Il segreto della dieta mediterranea? È (anche) nei colori, con gli antociani

Il segreto della dieta mediterranea? E' anche nei colori e il merito è degli antociani, molecole che determinano la colorazione dal rosso al blu di frutta e verdura e che possono contribuire alla prevenzione di malattie cronico-degenerative connesse alla produzione di radicali liberi

Il segreto della dieta mediterranea? È anche nei colori e il merito è degli antociani, molecole che determinano la colorazione dal rosso al blu di frutta e verdura e che possono contribuire alla prevenzione di malattie cronico-degenerative connesse alla produzione di radicali liberi.

A documentare le ultime scoperte sul ruolo benefico degli antociani per la salute sono stati Lucia Guidi e Marco Landi del dipartimento di Scienze agrarie, alimentari e agro-ambientali dell’Università di Pisa in un loro recente contributo al volume “Handbook of Anthocyanins: Food Sources, Chemical Application and Health Benefits” (Nova Science Publisher).
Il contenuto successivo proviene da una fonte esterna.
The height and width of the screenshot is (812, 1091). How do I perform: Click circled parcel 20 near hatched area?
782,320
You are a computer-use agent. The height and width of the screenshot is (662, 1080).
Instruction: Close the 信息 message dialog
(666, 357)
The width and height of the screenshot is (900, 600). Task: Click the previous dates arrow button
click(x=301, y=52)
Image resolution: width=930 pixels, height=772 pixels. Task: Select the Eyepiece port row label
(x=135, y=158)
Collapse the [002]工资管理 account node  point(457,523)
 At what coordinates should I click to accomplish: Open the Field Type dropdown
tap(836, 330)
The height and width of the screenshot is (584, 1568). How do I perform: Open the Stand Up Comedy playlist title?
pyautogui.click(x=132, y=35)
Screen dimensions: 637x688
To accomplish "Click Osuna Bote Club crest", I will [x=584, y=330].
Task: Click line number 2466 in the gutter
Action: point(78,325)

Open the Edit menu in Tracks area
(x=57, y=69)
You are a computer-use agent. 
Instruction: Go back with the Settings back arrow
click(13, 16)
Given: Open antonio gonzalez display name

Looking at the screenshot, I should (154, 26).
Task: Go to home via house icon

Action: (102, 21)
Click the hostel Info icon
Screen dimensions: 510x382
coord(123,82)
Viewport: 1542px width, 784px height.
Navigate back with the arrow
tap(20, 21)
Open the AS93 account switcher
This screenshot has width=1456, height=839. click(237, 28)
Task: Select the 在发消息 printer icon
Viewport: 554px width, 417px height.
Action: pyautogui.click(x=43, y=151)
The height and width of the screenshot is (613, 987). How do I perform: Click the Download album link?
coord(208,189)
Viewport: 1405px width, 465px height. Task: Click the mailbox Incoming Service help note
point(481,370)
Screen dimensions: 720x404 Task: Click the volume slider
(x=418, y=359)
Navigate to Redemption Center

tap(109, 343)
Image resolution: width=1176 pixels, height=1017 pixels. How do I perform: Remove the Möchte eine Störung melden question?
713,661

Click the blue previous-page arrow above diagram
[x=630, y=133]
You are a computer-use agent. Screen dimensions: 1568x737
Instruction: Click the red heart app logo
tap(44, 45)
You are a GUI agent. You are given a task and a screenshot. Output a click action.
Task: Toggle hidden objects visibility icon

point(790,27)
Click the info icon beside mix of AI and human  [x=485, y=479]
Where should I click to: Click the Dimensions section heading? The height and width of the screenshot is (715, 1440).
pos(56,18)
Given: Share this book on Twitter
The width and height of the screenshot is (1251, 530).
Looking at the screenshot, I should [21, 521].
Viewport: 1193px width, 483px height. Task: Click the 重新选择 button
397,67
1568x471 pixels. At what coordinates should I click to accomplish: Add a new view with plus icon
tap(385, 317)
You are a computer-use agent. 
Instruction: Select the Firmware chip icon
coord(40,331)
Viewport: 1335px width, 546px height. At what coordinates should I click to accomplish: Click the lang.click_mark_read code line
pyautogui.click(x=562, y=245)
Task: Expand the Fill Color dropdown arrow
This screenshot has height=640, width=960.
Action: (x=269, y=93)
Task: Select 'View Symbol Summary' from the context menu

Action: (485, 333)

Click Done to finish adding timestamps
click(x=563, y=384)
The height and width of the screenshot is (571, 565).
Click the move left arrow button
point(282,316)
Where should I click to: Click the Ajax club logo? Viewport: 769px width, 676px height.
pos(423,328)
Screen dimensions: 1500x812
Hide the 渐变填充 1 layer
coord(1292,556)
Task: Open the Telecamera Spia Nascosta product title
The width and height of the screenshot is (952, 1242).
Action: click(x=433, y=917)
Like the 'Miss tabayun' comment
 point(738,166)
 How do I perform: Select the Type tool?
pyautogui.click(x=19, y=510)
“Gli antociani (anthos = fiore e kyanos = blu) sono tra i pigmenti più diffusi nel regno vegetale e molti alimenti tipici della dieta mediterranea ne sono ricchi come ad esempio mirtilli, melanzane, pesche, arance, fichi, ciliegie, olive solo per annoverarne alcuni”, ha spiegato Lucia Guidi.

Per ogni frutto e ortaggio i ricercatori dell’Ateneo pisano hanno riportato il contenuto di antociani, ricavandone così una sorta di “classifica” degli alimenti, con in testa l’uva nera (800-900 mg di antociani per 100 grammi), seguita dalla ciliegia (350-400 mg), dalribes (80-420 mg) e dalle olive (55-430 mg), fino al vino rosso (24-35 mg).

“È stato calcolato – ha concluso Lucia Guidi – che l’apporto procapite di antociani attraverso la dieta può variare nei Paesi europei tra i 19,8 e 64,9 mg al giorno e che certamente gli italiani sono tra i maggiori consumatori di queste molecole proprio in virtù della dieta mediterranea e dall’assunzione quotidiana di frutti come more, fragole o prugne e di ortaggi come melanzane e radicchio senza dimenticare, infine, il vino”.